Let me consider two influential approaches to delusion formation according to which a delusion can be understood as a belief: the one-factor theory, proposed by Maher (1974) and recently defended by Noordhof and Sullivan-Bissett (2021); and the two-factor theory exemplified by Coltheart (2007) and revised by Coltheart et al. (2010) and McKay (2012). Either account is best described as a family of views differing in several respects but sharing one key feature. According to the one-factor theory, the formation and maintenance of delusions can be explained without recurring to a fault in reasoning. According to the two-factor theory, the formation and the maintenance of delusions should be explained by a fault in reasoning, in addition to an experiential anomaly.

If you are a one-factor theorist, you believe that no cognitive dysfunction is needed for a delusion to emerge, and thus the delusion meets neither the necessary requirement for a pathological belief in the naturalist account nor one of the necessary requirements for a pathological belief in the HDA. Indeed, the father of the one-factor theory, Maher, is explicit that delusions only appear pathological to an observer because the observer does not have the same experience as the person with the delusions. Maher goes further and states that not only the cognitive mechanisms responsible for delusion formation are not abnormal, but they are the same mechanisms we depend on when we do science (Maher, 1974, page 98).

If you are a two-factor theorist, you assume that delusions are the product of the combination between anomalous experiential data which may be caused by a neurobiological deficit or an abnormal prediction error, and some other factor, which in some versions of the two-factor theory is a cognitive deficit (see Coltheart, 2007) and in alternative versions is a bias, such as a tendency towards explanatory adequacy or an overestimation of the precision of the prediction-error signal (see McKay, 2012; Miyazono & McKay, 2019). Whereas deficits cause permanent malfunctions, biases do not as their performance depends on the structure of the environment in which they operate. The same bias can give rise to rational beliefs in one context and to irrational beliefs in another. This feature of biases as opposed to deficits makes it difficult to argue that a biased process is a malfunctioning one.

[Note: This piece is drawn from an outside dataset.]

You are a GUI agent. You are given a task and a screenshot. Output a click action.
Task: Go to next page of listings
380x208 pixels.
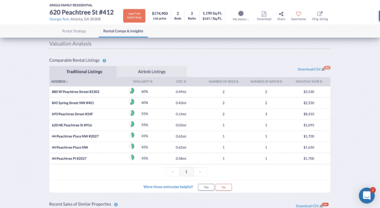[x=199, y=172]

Thus, in the bias version of the two-factor theory, delusions are unlikely to be successful candidates for pathological beliefs. For McKay (2012) and Miyazono and McKay (2019), the relevant bias can be described as a tendency to adopt a hypothesis that has a good fit with the phenomenon to be explained—the anomalous experiential data—even when the hypothesis is implausible and is not compatible with other things the person believes. This bias of explanatory adequacy can lead someone whose face recognition system is compromised to believe that their spouse is an impostor (the Capgras delusion), based on a feeling that the person does not look the same; but the same bias can also be responsible for a scientist overthrowing a well-accepted theory to account for some new recalcitrant data and thus starting a scientific revolution.

In the cognitive-deficit version of the two-factor theory, delusions meet the conditions for pathological beliefs offered by a naturalist account, and, if they are also harmful in the right way, may meet the conditions for pathological beliefs offered by the HDA. In addition to a deficit responsible for anomalous experiential data, there is also a deficit that can be described as an inability to inhibit implausible hypotheses in the process of adopting a belief (Coltheart, 2007). So, the idea is that faced with disconcerting data, people with the deficit may end up endorsing an unusual belief to explain the data, because they lack the capacity to reject a hypothesis on the basis of its implausibility. Although this may sound similar to the bias of explanatory adequacy, it is not described as a bias but as a genuine dysfunction that permanently affects the belief formation processing. This explanation of the adoption of delusional beliefs has faced a number of serious objections: for instance, it is not clear why people with this deficit do not endorse more unusual beliefs.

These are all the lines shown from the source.